A clue to the weakness of the data source and the method can be found in earlier OPCRIT studies, where 20–40% of cases meet criteria for atypical psychosis (DSM-III) or Psychotic Disorder NOS (DSM-III-R), although the rate in the present study was somewhat lower, especially where the complete case notes were used. In the earlier work however, the authors inappropriately blamed the diagnostic system rather than the retrospective methodology, which is compromised by missing or limited data [25]. This is particularly the case with clinical abstracts, though OPCRIT applied to detailed case notes did not achieve any higher concordance in this study. A further issue contributing to discordance could relate to the content of the algorithms, which often blend low-quality, elemental data (even when the data set is complete). This relates to the complexity and the quality of the checklist itself.
This raises the question of what level of quality of information (if any) would suffice for OPCRIT or any similar approach to be used as a stand-alone procedure. OPCRIT was developed in an academic unit which prides itself on producing exemplary case notes. However, the situation was confused somewhat in the original research [6], since the authors were not clear as to the extent to which case notes were augmented by the PSE ratings, and they included OPCRIT ratings made from correspondence to general practitioners. This suggests that the quality of the data set must have been extremely variable, yet buttressed in many cases. Our study was also conducted in a very active research environment with a 12-year focus on diagnostic research, including participation in both the ICD-10 and DSM-IV field trials for psychotic disorders. We believe the quality of our case notes and clinical abstracts to be also very good, and more than adequate for the purpose for which they were intended, namely clinical management. They have also functioned as a useful accessory source of information to contribute to psychopathological ratings in our research and feed into the RPMIP procedure [2,3].
In our opinion, the results of this study indicate that the role of case notes and related material in diagnostic assignment should be restricted to an adjunctive one.
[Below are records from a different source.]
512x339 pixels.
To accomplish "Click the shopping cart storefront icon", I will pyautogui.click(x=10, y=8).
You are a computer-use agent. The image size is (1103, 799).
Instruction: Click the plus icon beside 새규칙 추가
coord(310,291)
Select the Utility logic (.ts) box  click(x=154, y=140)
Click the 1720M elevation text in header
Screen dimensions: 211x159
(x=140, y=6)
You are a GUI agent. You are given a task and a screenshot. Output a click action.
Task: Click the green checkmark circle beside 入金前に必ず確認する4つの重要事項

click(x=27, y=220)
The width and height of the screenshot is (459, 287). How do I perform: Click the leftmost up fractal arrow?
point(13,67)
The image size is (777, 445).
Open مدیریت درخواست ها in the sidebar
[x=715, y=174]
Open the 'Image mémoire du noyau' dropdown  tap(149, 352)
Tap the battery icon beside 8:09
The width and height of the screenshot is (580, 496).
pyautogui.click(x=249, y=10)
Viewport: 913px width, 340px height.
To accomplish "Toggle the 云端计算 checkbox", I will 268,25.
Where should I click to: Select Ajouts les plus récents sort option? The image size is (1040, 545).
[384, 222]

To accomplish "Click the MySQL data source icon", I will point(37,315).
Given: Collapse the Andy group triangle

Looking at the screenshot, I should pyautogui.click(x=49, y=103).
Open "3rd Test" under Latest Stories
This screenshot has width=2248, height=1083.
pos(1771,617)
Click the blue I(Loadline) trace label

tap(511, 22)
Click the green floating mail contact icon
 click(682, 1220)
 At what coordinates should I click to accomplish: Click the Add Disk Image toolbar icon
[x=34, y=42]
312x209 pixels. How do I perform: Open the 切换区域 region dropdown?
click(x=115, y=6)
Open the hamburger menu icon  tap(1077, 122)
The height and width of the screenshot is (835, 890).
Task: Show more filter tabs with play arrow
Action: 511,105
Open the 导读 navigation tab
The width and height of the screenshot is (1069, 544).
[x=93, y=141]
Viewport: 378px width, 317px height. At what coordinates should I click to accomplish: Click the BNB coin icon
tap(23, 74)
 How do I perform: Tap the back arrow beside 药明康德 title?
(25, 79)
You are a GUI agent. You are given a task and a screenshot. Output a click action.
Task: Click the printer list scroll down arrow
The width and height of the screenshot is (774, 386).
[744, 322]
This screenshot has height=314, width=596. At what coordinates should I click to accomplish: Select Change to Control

Consequently, procedures such as OPCRIT, as the authors of OPCRIT suggested as an option, (though they indicated it can be used on its own) [6], should function solely as accessories in a more global task of diagnostic assignment centred around direct subject interview. This appears to be the approach adopted in the schedule for clinical assessment in neuropsychiatry (SCAN) [26] where the item group checklist (IGC) functions in a complementary manner to the PSE 10. Given that the dominant research strategy in psychosis is based around the reduction of heterogeneity within psychotic disorders [27], the minimisation of the risk of misclassification seems essential. The findings of the present study must bring into question the conclusions of any studies that have relied solely on OPCRIT or similar procedures to assign diagnoses retrospectively using only case record material.
Acknowledgments
The authors would like to acknowledge the statistical support of Susan Harrigan and Paul Dudgeon and the financial support of VicHealth (Victorian Health Promotion Foundation) and the National Health and Medical Research Council.